Information START

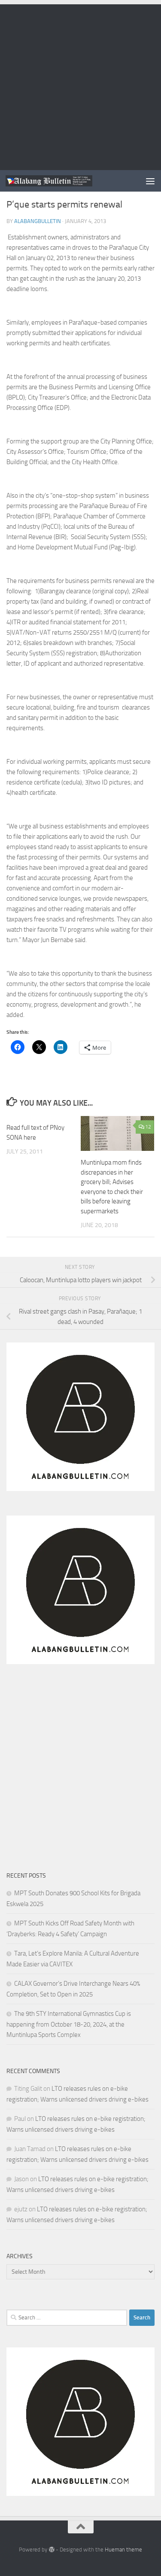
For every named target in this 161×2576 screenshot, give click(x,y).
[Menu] (150, 181)
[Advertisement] (80, 85)
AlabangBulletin (37, 221)
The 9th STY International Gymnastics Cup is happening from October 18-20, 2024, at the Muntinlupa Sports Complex (68, 2024)
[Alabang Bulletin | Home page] (64, 180)
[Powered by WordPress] (51, 2549)
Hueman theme (123, 2549)
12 (148, 1127)
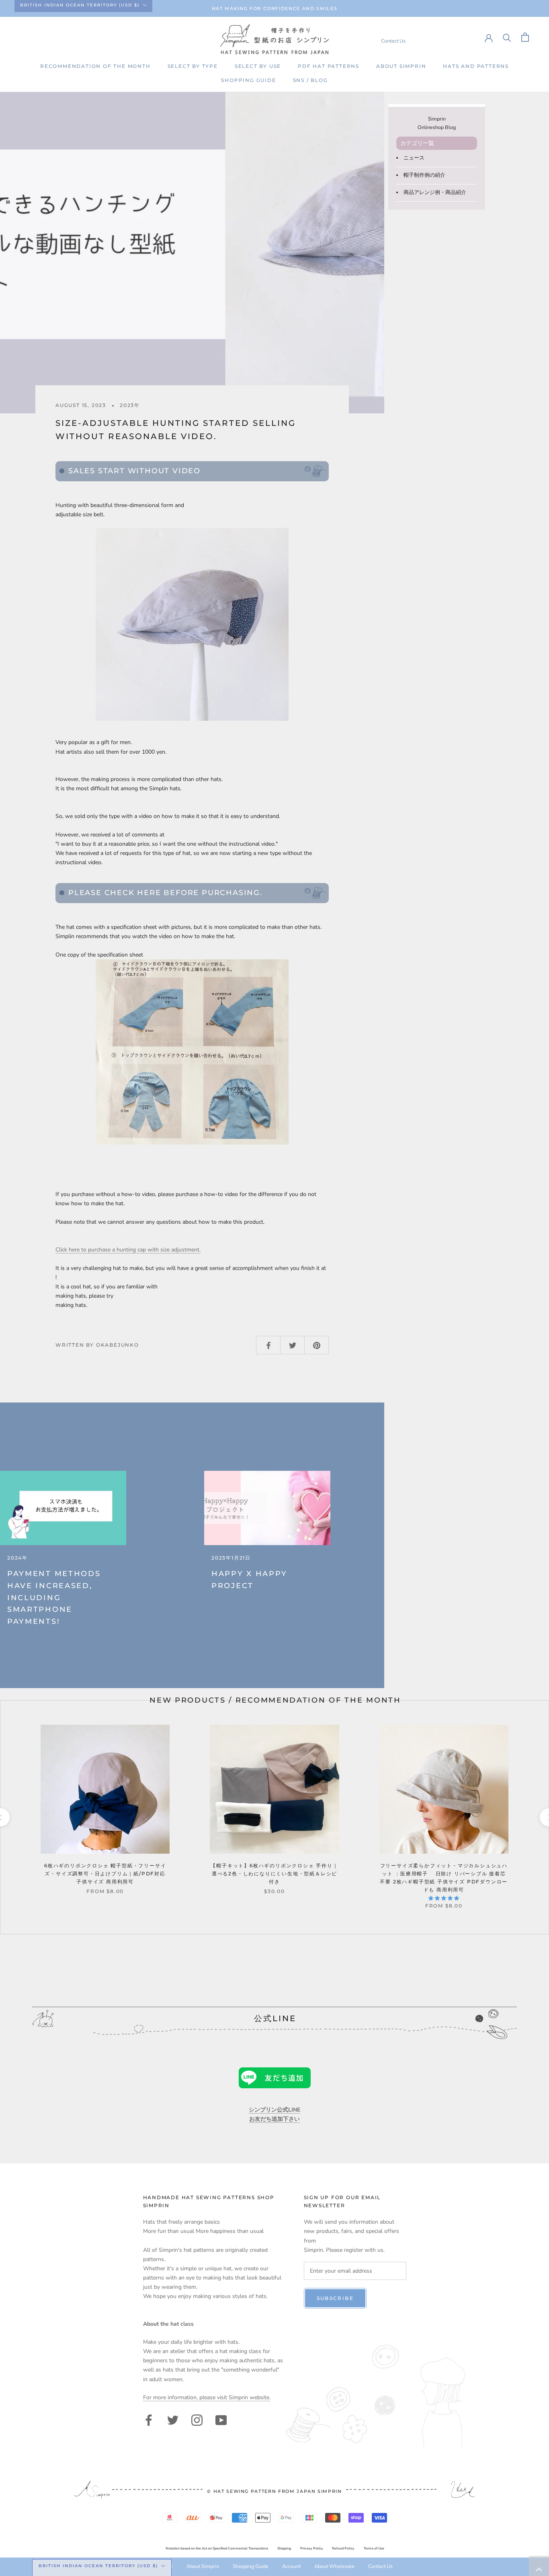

Information END

What you should do:
Starting at the line that contains "AlabangBulletin (37, 221)", retype each line through the end of the data exactly, and leave out every picture.

Output of the exercise:
AlabangBulletin (37, 221)
The 9th STY International Gymnastics Cup is happening from October 18-20, 2024, at the Muntinlupa Sports Complex (68, 2024)
[Alabang Bulletin | Home page] (64, 180)
[Powered by WordPress] (51, 2549)
Hueman theme (123, 2549)
12 (148, 1127)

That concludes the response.